_Instructions to follow_. Rewrite the records below with every "computer-use agent" changed to "desktop assistant", leaving all other text untouched.

═══

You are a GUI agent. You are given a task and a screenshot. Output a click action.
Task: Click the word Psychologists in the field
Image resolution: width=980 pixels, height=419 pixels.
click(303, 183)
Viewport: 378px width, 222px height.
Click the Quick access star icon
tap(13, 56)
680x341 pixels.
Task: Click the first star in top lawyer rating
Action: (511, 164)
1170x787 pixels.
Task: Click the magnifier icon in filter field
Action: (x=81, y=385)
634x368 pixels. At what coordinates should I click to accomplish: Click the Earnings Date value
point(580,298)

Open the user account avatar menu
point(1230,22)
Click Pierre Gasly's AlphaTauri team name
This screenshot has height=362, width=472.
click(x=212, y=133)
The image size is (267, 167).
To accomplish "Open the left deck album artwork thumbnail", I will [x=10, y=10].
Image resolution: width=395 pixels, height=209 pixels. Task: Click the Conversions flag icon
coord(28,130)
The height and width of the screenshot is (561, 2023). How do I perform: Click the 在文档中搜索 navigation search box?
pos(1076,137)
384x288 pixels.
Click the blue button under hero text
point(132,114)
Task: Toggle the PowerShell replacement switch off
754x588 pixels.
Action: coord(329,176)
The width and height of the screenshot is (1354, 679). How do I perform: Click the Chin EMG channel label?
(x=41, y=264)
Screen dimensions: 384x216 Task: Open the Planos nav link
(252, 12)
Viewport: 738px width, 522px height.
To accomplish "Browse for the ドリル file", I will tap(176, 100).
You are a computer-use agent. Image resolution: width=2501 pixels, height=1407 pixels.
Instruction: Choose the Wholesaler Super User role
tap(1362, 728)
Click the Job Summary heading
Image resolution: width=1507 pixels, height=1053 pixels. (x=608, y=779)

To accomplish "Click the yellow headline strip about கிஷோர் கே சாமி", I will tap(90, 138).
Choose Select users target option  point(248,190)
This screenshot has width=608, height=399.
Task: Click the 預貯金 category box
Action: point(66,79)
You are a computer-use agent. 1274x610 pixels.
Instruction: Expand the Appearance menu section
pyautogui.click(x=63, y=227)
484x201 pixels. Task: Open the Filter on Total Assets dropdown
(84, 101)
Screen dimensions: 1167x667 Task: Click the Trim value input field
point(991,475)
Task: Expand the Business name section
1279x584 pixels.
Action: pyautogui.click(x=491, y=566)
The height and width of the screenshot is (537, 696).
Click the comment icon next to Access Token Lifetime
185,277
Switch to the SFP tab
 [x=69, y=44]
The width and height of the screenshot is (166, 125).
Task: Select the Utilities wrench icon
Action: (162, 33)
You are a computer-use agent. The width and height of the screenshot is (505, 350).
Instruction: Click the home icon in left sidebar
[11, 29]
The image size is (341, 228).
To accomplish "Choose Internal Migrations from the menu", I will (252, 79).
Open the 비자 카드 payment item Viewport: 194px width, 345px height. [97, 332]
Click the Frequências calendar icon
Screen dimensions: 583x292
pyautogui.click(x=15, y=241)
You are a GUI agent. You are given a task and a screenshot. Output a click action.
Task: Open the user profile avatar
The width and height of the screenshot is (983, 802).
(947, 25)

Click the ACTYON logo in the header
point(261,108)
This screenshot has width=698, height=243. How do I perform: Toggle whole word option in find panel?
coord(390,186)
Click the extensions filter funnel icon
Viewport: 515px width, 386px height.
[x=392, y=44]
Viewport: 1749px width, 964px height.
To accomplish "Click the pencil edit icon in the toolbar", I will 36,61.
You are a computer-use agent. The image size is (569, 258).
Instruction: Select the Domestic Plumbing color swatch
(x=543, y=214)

═══

_Complete output_.
You are a GUI agent. You are given a task and a screenshot. Output a click action.
Task: Click the word Psychologists in the field
Image resolution: width=980 pixels, height=419 pixels.
click(303, 183)
Viewport: 378px width, 222px height.
Click the Quick access star icon
tap(13, 56)
680x341 pixels.
Task: Click the first star in top lawyer rating
Action: (511, 164)
1170x787 pixels.
Task: Click the magnifier icon in filter field
Action: (x=81, y=385)
634x368 pixels. At what coordinates should I click to accomplish: Click the Earnings Date value
point(580,298)

Open the user account avatar menu
point(1230,22)
Click Pierre Gasly's AlphaTauri team name
This screenshot has height=362, width=472.
click(x=212, y=133)
The image size is (267, 167).
To accomplish "Open the left deck album artwork thumbnail", I will [x=10, y=10].
Image resolution: width=395 pixels, height=209 pixels. Task: Click the Conversions flag icon
coord(28,130)
The height and width of the screenshot is (561, 2023). How do I perform: Click the 在文档中搜索 navigation search box?
pos(1076,137)
384x288 pixels.
Click the blue button under hero text
point(132,114)
Task: Toggle the PowerShell replacement switch off
754x588 pixels.
Action: coord(329,176)
The width and height of the screenshot is (1354, 679). How do I perform: Click the Chin EMG channel label?
(x=41, y=264)
Screen dimensions: 384x216 Task: Open the Planos nav link
(252, 12)
Viewport: 738px width, 522px height.
To accomplish "Browse for the ドリル file", I will tap(176, 100).
You are a desktop assistant. Image resolution: width=2501 pixels, height=1407 pixels.
Instruction: Choose the Wholesaler Super User role
tap(1362, 728)
Click the Job Summary heading
Image resolution: width=1507 pixels, height=1053 pixels. (x=608, y=779)

To accomplish "Click the yellow headline strip about கிஷோர் கே சாமி", I will tap(90, 138).
Choose Select users target option  point(248,190)
This screenshot has width=608, height=399.
Task: Click the 預貯金 category box
Action: point(66,79)
You are a desktop assistant. 1274x610 pixels.
Instruction: Expand the Appearance menu section
pyautogui.click(x=63, y=227)
484x201 pixels. Task: Open the Filter on Total Assets dropdown
(84, 101)
Screen dimensions: 1167x667 Task: Click the Trim value input field
point(991,475)
Task: Expand the Business name section
1279x584 pixels.
Action: pyautogui.click(x=491, y=566)
The height and width of the screenshot is (537, 696).
Click the comment icon next to Access Token Lifetime
185,277
Switch to the SFP tab
 [x=69, y=44]
The width and height of the screenshot is (166, 125).
Task: Select the Utilities wrench icon
Action: (162, 33)
You are a desktop assistant. The width and height of the screenshot is (505, 350).
Instruction: Click the home icon in left sidebar
[11, 29]
The image size is (341, 228).
To accomplish "Choose Internal Migrations from the menu", I will (252, 79).
Open the 비자 카드 payment item Viewport: 194px width, 345px height. [97, 332]
Click the Frequências calendar icon
Screen dimensions: 583x292
pyautogui.click(x=15, y=241)
You are a GUI agent. You are given a task and a screenshot. Output a click action.
Task: Open the user profile avatar
The width and height of the screenshot is (983, 802).
(947, 25)

Click the ACTYON logo in the header
point(261,108)
This screenshot has width=698, height=243. How do I perform: Toggle whole word option in find panel?
coord(390,186)
Click the extensions filter funnel icon
Viewport: 515px width, 386px height.
[x=392, y=44]
Viewport: 1749px width, 964px height.
To accomplish "Click the pencil edit icon in the toolbar", I will 36,61.
You are a desktop assistant. The image size is (569, 258).
Instruction: Select the Domestic Plumbing color swatch
(x=543, y=214)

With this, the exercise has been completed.